| TEXTAUSZUG |
Was bringt die berufliche Weiterbildung im kommenden Jahr? Wohin entwickelt sich der Markt, welche Trends zeichnen sich bei den Weiterbildungsthemen ab? Training aktuell hat verschiedene Bildungsexperten nach ihren persöhnlichen Prognosen für das Jahr 2006 gefragt.
Dr. Hans Böhm, Geschäftsführer DGFP Deutsche Gesellschaft für Personalführung e.V., Düsseldorf
'In der Weiterbildungsszene wird es eine weitere Marktbereinigung geben: Anbieter, die nicht in der Lage sind, bedarfsgerechte Inhalte in bester Qualität zu liefern, werden es immer schwerer haben, und etliche werden vom Markt verschwinden. Denn: Die Unternehmen sparen weiterhin - auch an der Weiterbildung. Das ist bedauerlich, aber nicht nur schlecht: Es wird viel genauer überlegt und treffsicherer entschieden, welche Weiterbildungsmaßnahmen wirklich gebraucht werden.
Auch wird das Bildungscontrolling (Planung, Entscheidung und Erfolgskontrolle) noch professioneller werden. Der Trend zu unternehmensspezifisch optimierten Inhouse-Seminaren und -workshops wird sich ferner fortsetzen. Aber auch offene Seminare in Top-Qualität bleiben Erfolg versprechend, denn viele Unternehmen erkennen, dass gerade das gemeinsame Lernen und Diskutieren mit Kollegen aus anderen Unternehmen den Lernerfolg unterstützen kann.

| AUFGABE A |
Gib die Zeilen aus den Datensätzen wortgetreu wieder. Beginne mit der Zeile, die „#incendio (3, 404)“ enthält, und ende nach der Zeile mit „Flash (30, 948)“, wobei die Bilder in der Antwort entfallen.

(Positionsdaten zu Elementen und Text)

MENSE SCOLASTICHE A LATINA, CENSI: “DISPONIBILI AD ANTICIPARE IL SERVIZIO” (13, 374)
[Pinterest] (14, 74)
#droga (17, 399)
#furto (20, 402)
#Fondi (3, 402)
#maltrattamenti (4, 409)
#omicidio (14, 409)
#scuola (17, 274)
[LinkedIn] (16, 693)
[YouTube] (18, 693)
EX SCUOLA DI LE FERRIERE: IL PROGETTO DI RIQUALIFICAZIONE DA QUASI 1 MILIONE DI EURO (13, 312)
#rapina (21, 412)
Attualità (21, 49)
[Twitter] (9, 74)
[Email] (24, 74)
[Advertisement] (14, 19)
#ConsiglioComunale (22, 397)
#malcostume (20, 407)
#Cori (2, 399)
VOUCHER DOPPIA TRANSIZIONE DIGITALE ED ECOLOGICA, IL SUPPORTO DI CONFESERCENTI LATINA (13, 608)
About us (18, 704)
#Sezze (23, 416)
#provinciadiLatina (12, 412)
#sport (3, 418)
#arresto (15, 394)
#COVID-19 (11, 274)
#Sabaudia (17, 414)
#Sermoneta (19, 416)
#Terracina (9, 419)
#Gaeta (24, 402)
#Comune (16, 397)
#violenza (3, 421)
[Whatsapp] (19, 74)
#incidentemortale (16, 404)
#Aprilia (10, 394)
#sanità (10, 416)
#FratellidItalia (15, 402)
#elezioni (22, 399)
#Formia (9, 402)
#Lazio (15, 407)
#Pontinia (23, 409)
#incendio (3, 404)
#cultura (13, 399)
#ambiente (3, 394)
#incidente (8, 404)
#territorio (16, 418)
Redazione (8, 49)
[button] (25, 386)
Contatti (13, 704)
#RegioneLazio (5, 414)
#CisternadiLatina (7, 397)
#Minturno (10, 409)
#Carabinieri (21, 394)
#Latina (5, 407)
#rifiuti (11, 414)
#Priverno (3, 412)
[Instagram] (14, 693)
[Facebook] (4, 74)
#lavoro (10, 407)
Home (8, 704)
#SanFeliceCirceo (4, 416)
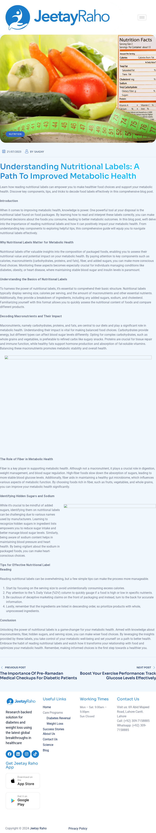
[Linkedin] (18, 754)
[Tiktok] (35, 754)
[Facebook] (9, 754)
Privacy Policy (77, 828)
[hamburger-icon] (142, 17)
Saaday (39, 151)
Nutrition (15, 134)
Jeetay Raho (38, 828)
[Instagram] (26, 754)
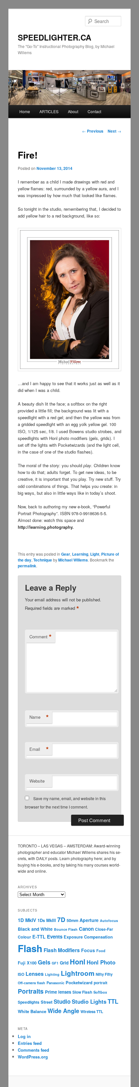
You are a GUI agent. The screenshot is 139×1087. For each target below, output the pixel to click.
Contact (94, 111)
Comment (40, 637)
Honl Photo (101, 962)
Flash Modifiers (62, 950)
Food (100, 950)
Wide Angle (63, 1011)
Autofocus (109, 920)
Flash (30, 948)
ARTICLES (49, 111)
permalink (27, 566)
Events (54, 936)
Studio (62, 1001)
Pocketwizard (79, 982)
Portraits (31, 991)
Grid (64, 963)
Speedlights (28, 1002)
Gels (44, 962)
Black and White (35, 929)
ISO (21, 974)
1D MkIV (27, 920)
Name (39, 717)
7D (61, 919)
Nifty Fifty (104, 974)
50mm (72, 920)
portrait (100, 983)
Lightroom (77, 973)
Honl (77, 962)
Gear (65, 554)
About (73, 111)
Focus (88, 950)
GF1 (55, 963)
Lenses (35, 973)
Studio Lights (89, 1001)
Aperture (89, 920)
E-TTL (39, 936)
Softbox (100, 992)
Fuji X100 (27, 963)
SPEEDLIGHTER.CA (54, 37)
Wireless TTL (91, 1011)
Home (24, 111)
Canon (86, 928)
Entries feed (30, 1043)
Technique (42, 560)
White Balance (32, 1011)
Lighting (52, 974)
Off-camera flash (31, 982)
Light (94, 554)
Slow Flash (82, 992)
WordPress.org (33, 1057)
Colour (24, 937)
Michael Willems (73, 560)
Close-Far (104, 929)
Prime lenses (58, 992)
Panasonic (55, 982)
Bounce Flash (66, 929)
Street (46, 1002)
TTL (113, 1001)
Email (39, 749)
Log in (24, 1036)
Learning (80, 554)
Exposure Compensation (88, 937)
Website (37, 781)
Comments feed (33, 1050)
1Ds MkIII (46, 920)
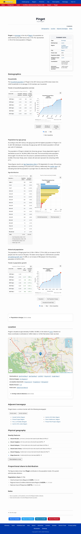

| AUFGABE B |
Führe den Text zu den Weiterbildungsprognosen für 2006 im Anschluss an seinen letzten Satz fort.

| ANTWORT A |
#incendio (3, 404)
#cultura (13, 399)
#ambiente (3, 394)
#incidente (8, 404)
#territorio (16, 418)
Redazione (8, 49)
[button] (25, 386)
Contatti (13, 704)
#RegioneLazio (5, 414)
#CisternadiLatina (7, 397)
#Minturno (10, 409)
#Carabinieri (21, 394)
#Latina (5, 407)
#rifiuti (11, 414)
#Priverno (3, 412)
[Instagram] (14, 693)
[Facebook] (4, 74)
#lavoro (10, 407)
Home (8, 704)
#SanFeliceCirceo (4, 416)
[Linkedin] (18, 754)
[Tiktok] (35, 754)
[Facebook] (9, 754)
Privacy Policy (77, 828)
[hamburger-icon] (142, 17)
Saaday (39, 151)
Nutrition (15, 134)
Jeetay Raho (38, 828)
[Instagram] (26, 754)
You are a GUI agent. The screenshot is 139×1087. For each target below, output the pixel to click.
Contact (94, 111)
Comment (40, 637)
Honl Photo (101, 962)
Flash Modifiers (62, 950)
Food (100, 950)
Wide Angle (63, 1011)
Autofocus (109, 920)
Flash (30, 948)

| ANTWORT B |
Bezüglich der Weiterbildungsinhalte wird der Schwerpunkt des Bildungsbedarfs auch 2006 eindeutig auf den 'hard fact'-Themen liegen, die direkt im Arbeitsprozess anwendbare Kompetenzen vermitteln wie (Personal-) Controlling und (Arbeits-) Recht. Die 'weichen', meist kulturprägenden, Bildungsinhalte bleiben weiterhin massiv unterschätzt. Wir machen aber erhebliche Fortschritte, ihren wirtschaftlichen Nutzen zu erklären und messbar zu machen. Insgesamt wird die Wichtigkeit von ausgeprägter Sozialkompetenz und klaren Werten einer starken Unternehmenskultur immer besser erkannt, denn hier liegen die wirksamsten Möglichkeiten einer erfolgsträchtigen Differenzierung im Wettbewerb. Nicht zuletzt schärfen die zahlreichen Wirtschaftsskandale das Bewusstsein für ethisch einwandfreies Handeln.'
Renate Richter, Präsidentin DVWO Dachverband der Weiterbildungsorganisationen e.V., Präsidentin ETDF European Training and Development Federation
'Deutschlands Wirtschaft ist Exportweltmeister. Daher müssen Deutschlands Weiterbildner im Jahr 2006 verstärkt internationale Kompetenzen entwickeln und zukunftsfähige Kunden-Konzepte entwerfen. Zudem führt die demographische Entwicklung zu einem erheblichen Fachkräftemangel. Nicht zuletzt der Regierungs-Koalitionsvertrag nennt hierzu Trend-Themen für Trainer: Lernen am Arbeitsplatz, ältere Arbeitnehmer beruflich aktiv und auf einen aktuellen Wissensstand halten, generationenübergreifende Weiterbildungskonzepte anwenden, bildungsferne Zielgruppen einbinden, Lernberatung anbieten.'
Sünne Eichler, Mitglied der Geschäftsleitung bei der Management Circle AG, Eschborn/Ts.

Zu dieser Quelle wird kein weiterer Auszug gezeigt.